REQUIRED WORK -
Give back all the records below, unaltered.

DATA Start Marker

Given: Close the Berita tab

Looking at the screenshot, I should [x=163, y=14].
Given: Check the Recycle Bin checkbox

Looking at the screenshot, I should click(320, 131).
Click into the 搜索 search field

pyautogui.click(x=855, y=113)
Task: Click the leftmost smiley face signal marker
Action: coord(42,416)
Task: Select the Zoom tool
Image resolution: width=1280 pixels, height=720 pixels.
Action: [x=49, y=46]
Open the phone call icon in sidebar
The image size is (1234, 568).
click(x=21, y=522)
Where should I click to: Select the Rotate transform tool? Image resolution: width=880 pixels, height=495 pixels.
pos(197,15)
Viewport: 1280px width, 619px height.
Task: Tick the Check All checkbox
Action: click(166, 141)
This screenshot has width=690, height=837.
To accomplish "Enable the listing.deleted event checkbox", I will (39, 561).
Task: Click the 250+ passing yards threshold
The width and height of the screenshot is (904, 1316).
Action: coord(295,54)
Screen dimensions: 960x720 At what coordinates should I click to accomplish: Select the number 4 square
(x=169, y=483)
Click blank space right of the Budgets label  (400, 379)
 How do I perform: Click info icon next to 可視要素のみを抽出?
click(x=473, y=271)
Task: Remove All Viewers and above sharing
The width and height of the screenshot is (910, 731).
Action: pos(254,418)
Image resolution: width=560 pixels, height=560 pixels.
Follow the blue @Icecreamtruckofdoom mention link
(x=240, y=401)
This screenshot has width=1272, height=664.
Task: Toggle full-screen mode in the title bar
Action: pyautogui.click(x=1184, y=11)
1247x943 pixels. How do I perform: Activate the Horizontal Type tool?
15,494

DATA End Marker

RESULT OF THIS TASK -
Given: Close the Berita tab

Looking at the screenshot, I should [x=163, y=14].
Given: Check the Recycle Bin checkbox

Looking at the screenshot, I should click(320, 131).
Click into the 搜索 search field

pyautogui.click(x=855, y=113)
Task: Click the leftmost smiley face signal marker
Action: coord(42,416)
Task: Select the Zoom tool
Image resolution: width=1280 pixels, height=720 pixels.
Action: [x=49, y=46]
Open the phone call icon in sidebar
The image size is (1234, 568).
click(x=21, y=522)
Where should I click to: Select the Rotate transform tool? Image resolution: width=880 pixels, height=495 pixels.
pos(197,15)
Viewport: 1280px width, 619px height.
Task: Tick the Check All checkbox
Action: click(166, 141)
This screenshot has width=690, height=837.
To accomplish "Enable the listing.deleted event checkbox", I will (39, 561).
Task: Click the 250+ passing yards threshold
The width and height of the screenshot is (904, 1316).
Action: coord(295,54)
Screen dimensions: 960x720 At what coordinates should I click to accomplish: Select the number 4 square
(x=169, y=483)
Click blank space right of the Budgets label  (400, 379)
 How do I perform: Click info icon next to 可視要素のみを抽出?
click(x=473, y=271)
Task: Remove All Viewers and above sharing
The width and height of the screenshot is (910, 731).
Action: pos(254,418)
Image resolution: width=560 pixels, height=560 pixels.
Follow the blue @Icecreamtruckofdoom mention link
(x=240, y=401)
This screenshot has width=1272, height=664.
Task: Toggle full-screen mode in the title bar
Action: pyautogui.click(x=1184, y=11)
1247x943 pixels. How do I perform: Activate the Horizontal Type tool?
15,494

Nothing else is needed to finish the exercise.